Castro was last seen in public in photos taken during his March 28 meeting with Pope Benedict XVI in Havana. He had met earlier that month with Japanese survivors of the U.S. atomic bombing of Hiroshima and appeared at two events in February, one to help introduce one of his biographies and the other to meet with Cuban intellectuals.

He last published one of his columns, known as “reflections,” on June 19. And the last nine columns, published June 10 to June 19, were one-paragraph notes that mostly left readers puzzled about exactly what he meant to say.

Some Cuba analysts argue that the former leader is completely out of power and that his current opinions either don’t carry any weight at all or are taken into consideration only when he and a handful of aged followers take a strong stand on some issue.

Others say he remains engaged in the major issues confronting the island as Raúl Castro, his brother and successor, tries to enact a long string of significant reforms to move the Cuban economy away from the Soviet model.

Raúl Castro is making major decisions “in close consultation with Fidel,” former Cuban intelligence analyst Domingo Amuchastegui told a Miami gathering of the Association for the Study of the Cuban Economy earlier this month.

Castro is healthy and has several new interests that keep him busy, said Max Lesnik, a Miami radio commentator who travels often to Havana and has met with Castro several times.

The former Cuban ruler lately has been experimenting with the edible plant moringa at a farm on the outskirts of Havana, Lesnik said.
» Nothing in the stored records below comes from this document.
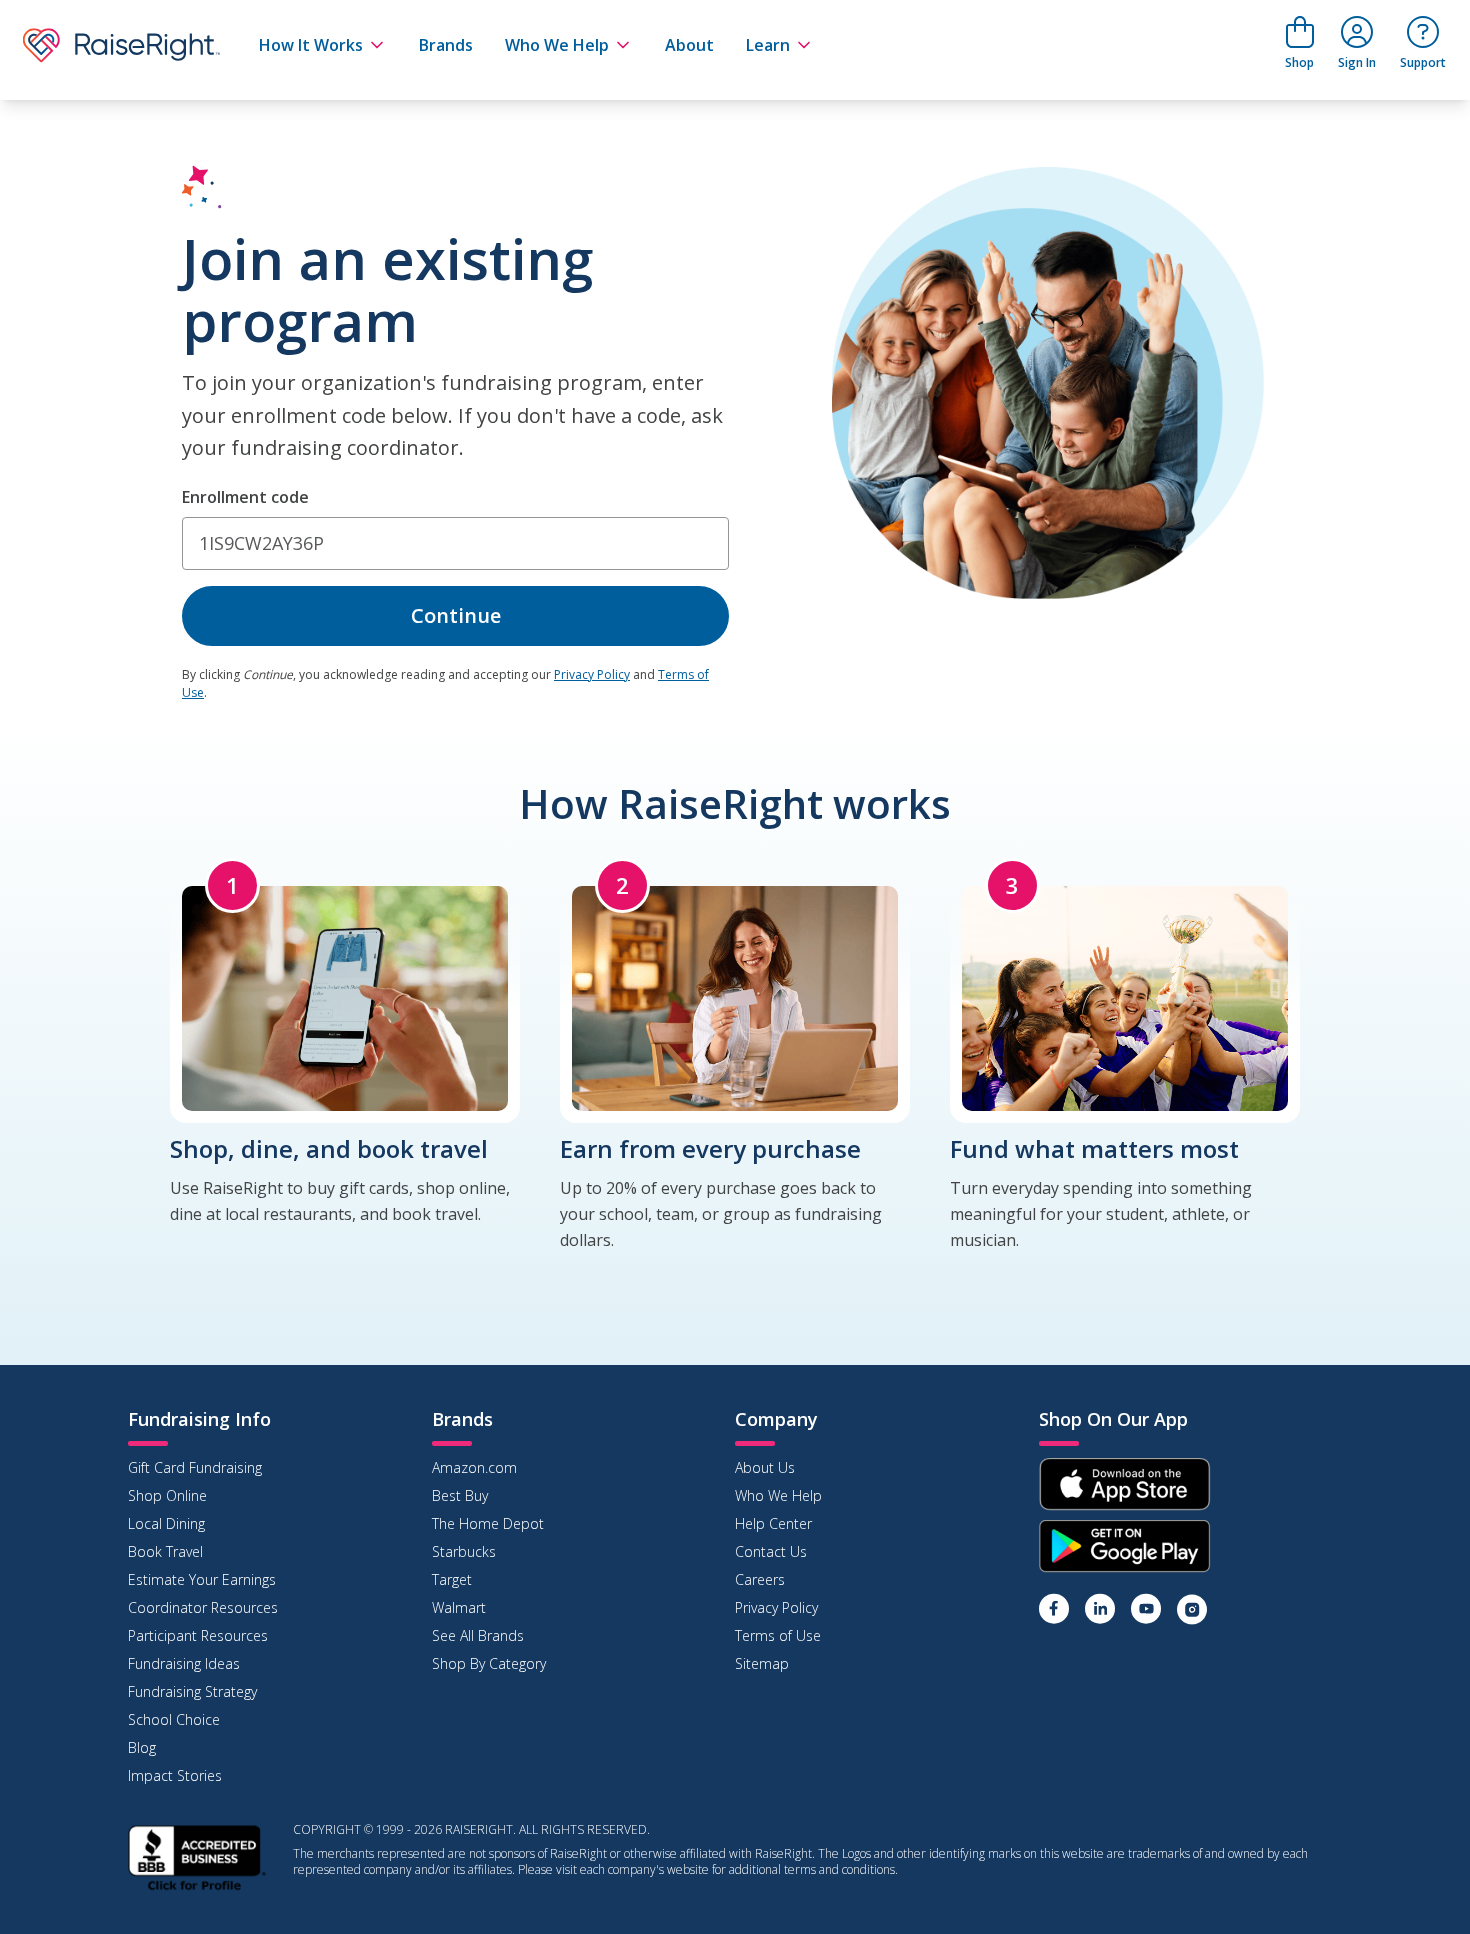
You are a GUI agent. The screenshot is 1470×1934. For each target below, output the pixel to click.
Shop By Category (489, 1663)
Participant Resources (198, 1635)
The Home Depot (488, 1523)
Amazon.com (474, 1467)
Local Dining (166, 1523)
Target (452, 1579)
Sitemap (762, 1663)
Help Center (773, 1523)
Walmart (459, 1607)
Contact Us (771, 1551)
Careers (760, 1579)
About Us (765, 1467)
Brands (446, 45)
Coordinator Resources (203, 1607)
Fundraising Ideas (184, 1663)
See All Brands (478, 1635)
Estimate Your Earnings (202, 1579)
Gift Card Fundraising (195, 1467)
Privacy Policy (592, 674)
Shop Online (167, 1495)
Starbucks (464, 1551)
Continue (456, 615)
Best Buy (460, 1495)
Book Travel (165, 1551)
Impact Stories (175, 1775)
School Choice (174, 1719)
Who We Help (557, 45)
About (689, 45)
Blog (142, 1747)
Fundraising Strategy (192, 1691)
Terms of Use (778, 1635)
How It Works (311, 45)
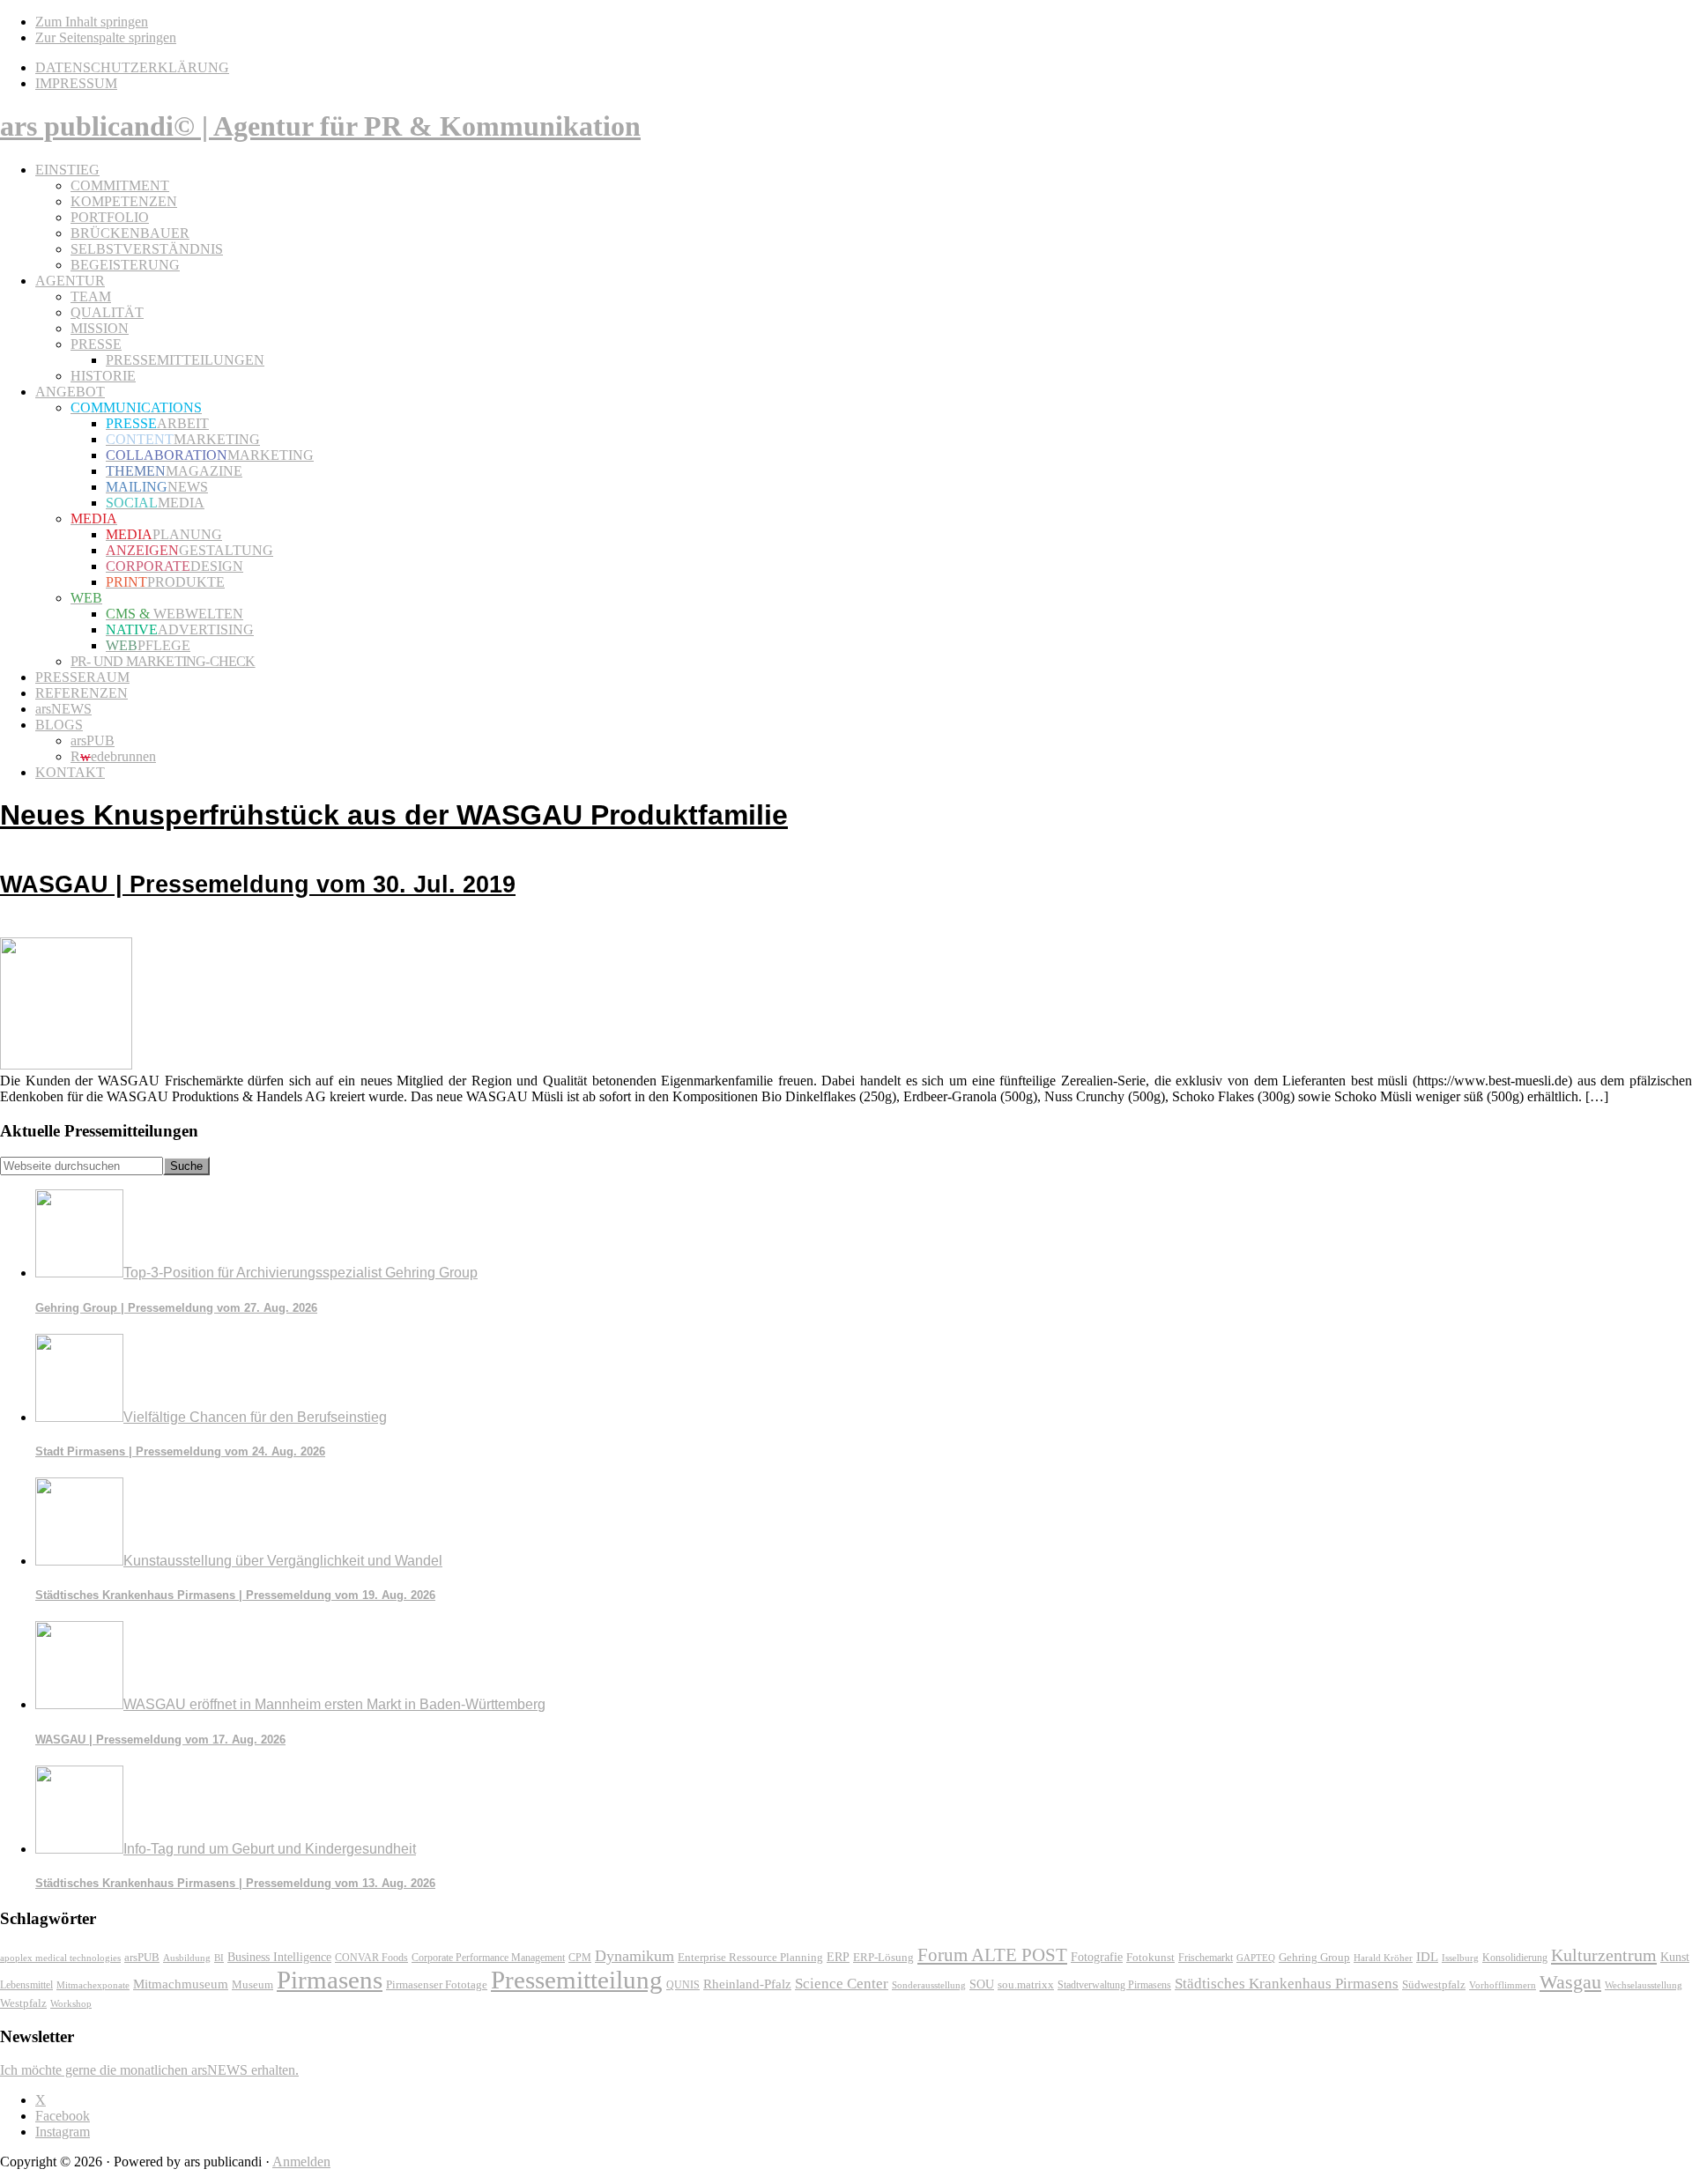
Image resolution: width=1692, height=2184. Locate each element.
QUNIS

In one of his cryptic June notes, Castro described moringa as an “inexhaustible” source of nutrition for people and farm animals.

Castro also has been “totally absorbed” over the past three weeks watching the London Olympic games, Lesnik added. Although Castro’s official birth certificate says he was born in 1926 in the eastern village of Birán, there is evidence that he was really born in Aug. 13, 1927, but that his family reported him as being a year older to qualify him for a Catholic school in Santiago de Cuba.

He seized power after dictator Fulgencio Batista fled Cuba in 1959 and was officially succeeded by Raúl Castro in 2008. But even as Castro largely faded from view, he has remained an icon for many leftists around the world.

Bolivian President Evo Morales wished Castro well on his birthday and described him as “THE man of the liberation initiatives for America and the world. Never had I known a man with so much solidarity for the people of the world.”

“Fidel is THE example of solidarity, but besides that he is a man, a brother, a compañero who struggles for life, for humanity,” Morales said in a statement broadcast on Cuban television.